Out of 1595 cases indicated in the report, 1,326 offences were labeled as “positive results,” while the remaining 269 violations committed by athletes and sports personnel “were derived from investigations and evidence-based intelligence.”
Seventy-nine percent of the drug violations registered by WADA in 2016 were committed by male athletes, with track and field being the most doping-affected sport, where 205 cases were revealed. It is followed by bodybuilding (183), cycling (165), weightlifting (116), and football (79).
The list of the worst offenders was topped by Italy, whose athletes committed 147 violations over the course of 2016. Italy is followed by France and the US, which have 86 and 76 doping offences respectively. Australia, with 75 doping cases, and Belgium, with 73, are in fourth and fifth places in the report. Russia, which has repeatedly been accused of doping by Western countries, tied for sixth place with India, with 69 officially confirmed violations.
The doping scandal which erupted after the 2014 Sochi Olympics undermined Russia’s reputation and credibility and resulted in numerous sanctions being imposed, with the 2018 Olympics ban being the latest in a long list of measures against Russia.
The Russian Anti-Doping Agency (RUSADA) and national athletics federations (RUSAF) remain suspended by international sports governing bodies as part of the crackdown against Russia over its alleged state-sponsored doping system, which presumably existed for many years.
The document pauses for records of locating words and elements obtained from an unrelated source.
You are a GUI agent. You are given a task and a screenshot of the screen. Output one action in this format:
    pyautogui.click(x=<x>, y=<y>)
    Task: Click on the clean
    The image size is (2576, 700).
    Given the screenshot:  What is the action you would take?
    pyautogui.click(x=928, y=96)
“The 2016 ADRVs Report makes for particularly interesting reading in combination with WADA’s 2016 Anti-Doping Testing Figures Report that was published last year,” WADA President Sir Craig Reedie is cited as saying on WADA’s website.
“We are continuing to see the impact of intelligence-based testing, an area of increasing focus for the Agency as we strengthen our investigations and intelligence-gathering capacity.”
“While in- and out-of-competition testing remains critical to detecting doping, recent events have shown that investigative work is becoming ever more important as we look to protect clean athletes’ rights worldwide,” he said.